El ángel de Jehová acampa alrededor de los que le temen, y los defiende. Salmo 34:7
Mis padres vivían en una finca rodeada de suaves colinas, cerca del Mar Caribe. La casa de mi tía era el punto de referencia entre el mar y la playa. Cierto viernes de tarde, mi madre regresó de la ciudad preocupada, porque a mi tía se le había terminado el agua potable. Como no encontró con quien enviarla, pensó en que sus dos hijos mayores, de 9 y 10 años, podían llevarla. Los llamó, les explicó lo sucedido, oró y los despidió con su expresión favorita: “Que el ángel de Jehová los acompañe”.
Mis abuelos estaban sentados a la sombra de un enorme árbol, cuando llegaron los menores. Intercambiaron palabras de cariño y como oscurecía, ellos partieron apresuradamente. El día siguiente, en los predios de la iglesia, después del servicio religioso, mi tía encaró a mi madre:
– Te agradecemos el agua querida, pero lamento decirte que papá y mamá están contrariados. No entienden por qué tu esposo esperó a los niños en la subida y no bajó a saludarlos.

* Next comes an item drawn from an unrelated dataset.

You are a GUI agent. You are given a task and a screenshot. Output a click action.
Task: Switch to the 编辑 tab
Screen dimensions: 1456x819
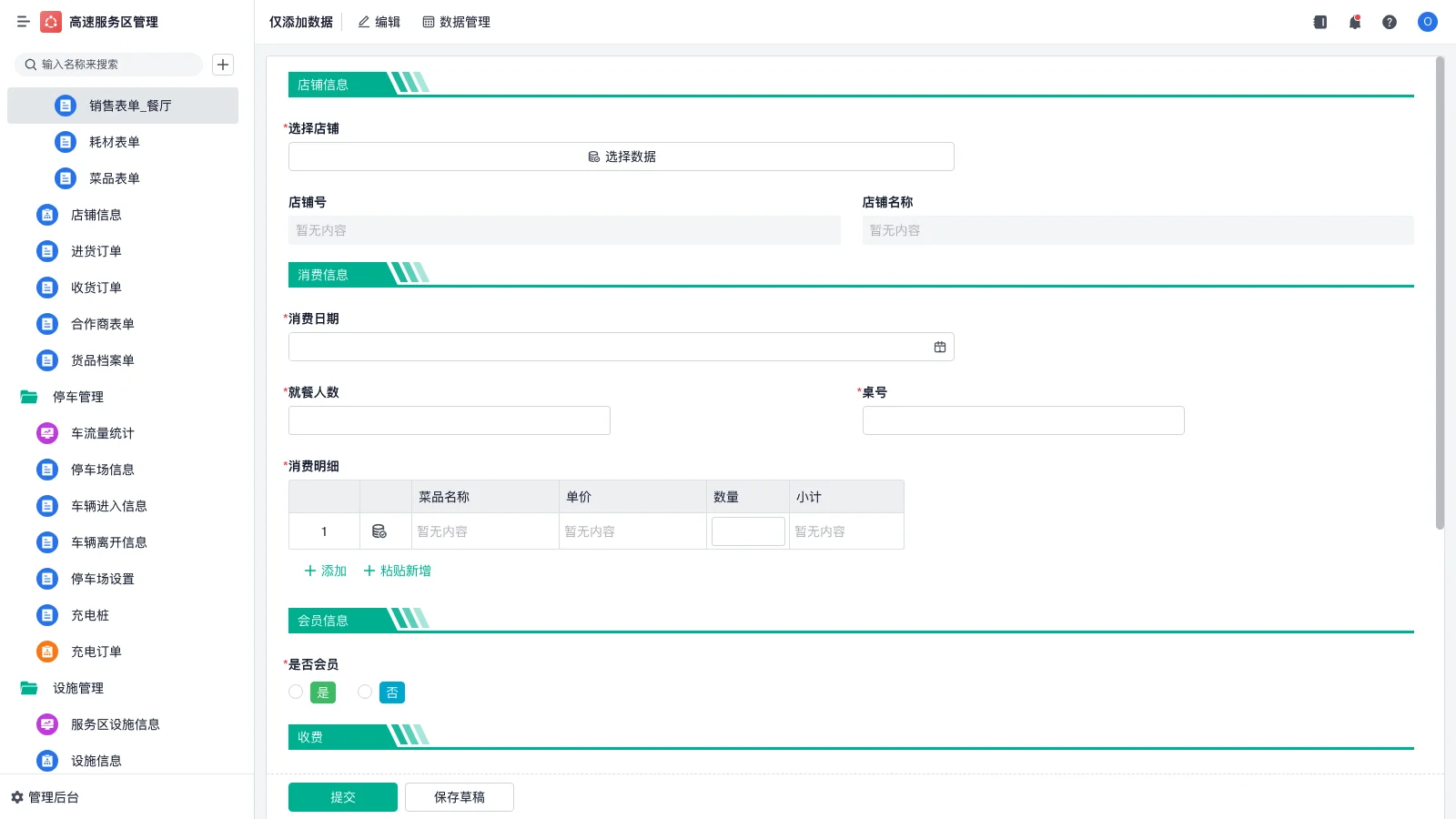pos(378,22)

– ¿Cómo? –preguntó mamá sorprendida.
– Después de descargar el agua, cuando los niños llegaron a la cima de la colina, todos vimos a Toño que se les unió. Probablemente estaba oculto detrás de algún arbusto. Iba vestido de blanco y arreaba el burro. –argumentó mi tía.
-¡No puede ser! Mi esposo está fuera de la ciudad y no regresa hasta el lunes –contestó mamá.
–Entonces, ¡quién los acompañó?
Las mujeres agitadas y confundidas interrogaron a los menores:
–¿Quién los acompañó ayer tarde?
–Nadie –respondieron.
– ¿Alguien se les acercó? –volvieron a preguntar las damas al unísono.
–No, nadie –contestamos mi hermano y yo.
Una sonrisa se dibujó en el rostro de mamá, mientras comentaba: fue “el ángel de Jehová”, quien acompañó a mis hijos antes de la puesta del sol.